Personal information
- Full name: Cristian Radu Silvășan
- Date of birth: 25 February 1982 (age 43)
- Place of birth: Câmpia Turzii, Romania
- Height: 1.82 m (5 ft 11+1⁄2 in)
- Position(s): Striker

Senior career*
- Years: Team / Apps / (Gls)
- 2000–2001: Fulgerul Bragadiru / 2 / (0)
- 2001: Electroputere Craiova / 13 / (1)
- 2001–2002: Rocar București / 11 / (2)
- 2002: FC U Craiova / 5 / (0)
- 2002–2006: Politehnica Timişoara / 86 / (17)
- 2006–2007: Politehnica Iaşi / 25 / (2)
- 2007–2008: Universitatea Cluj / 9 / (3)
- 2008–2009: Gloria Bistrița / 19 / (3)
- 2009–2011: Gaz Metan Mediaș / 30 / (3)
- 2011–2012: Gloria Bistrița / 15 / (6)
- 2012–2013: UTA Arad / 12 / (4)
- 2013–2014: Farul Constanţa / 16 / (3)
- Total:  / 243 / (44)

= Cristian Silvășan =

Romanian association football player

Cristian Radu Silvășan (born 25 February 1982) is a Romanian former football player.

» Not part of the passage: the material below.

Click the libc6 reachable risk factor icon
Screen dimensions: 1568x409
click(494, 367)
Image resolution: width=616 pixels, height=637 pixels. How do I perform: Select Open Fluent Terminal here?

He played as striker, but he could also be used as a right midfielder.

== Career ==
At the beginning of his career, Silvășan swapped twice between Bucharest and Craiova (Fulgerul Bragadiru – Electroputere Craiova – Rocar București – Universitatea Craiova), before moving to FCU Politehnica Timişoara. He showed a lot of promise in the first two seasons at Poli, despite scoring only 13 goals in 56 matches. However, he did not really rise up to the expectations of the public, thus, he ended up spending more time on the bench than on the field. In the winter of 2007 he was released from the club and joined Politehnica Iaşi. In 2007 Silvășan was transferred to U Cluj, in August 2008 moved to Gloria Bistrita.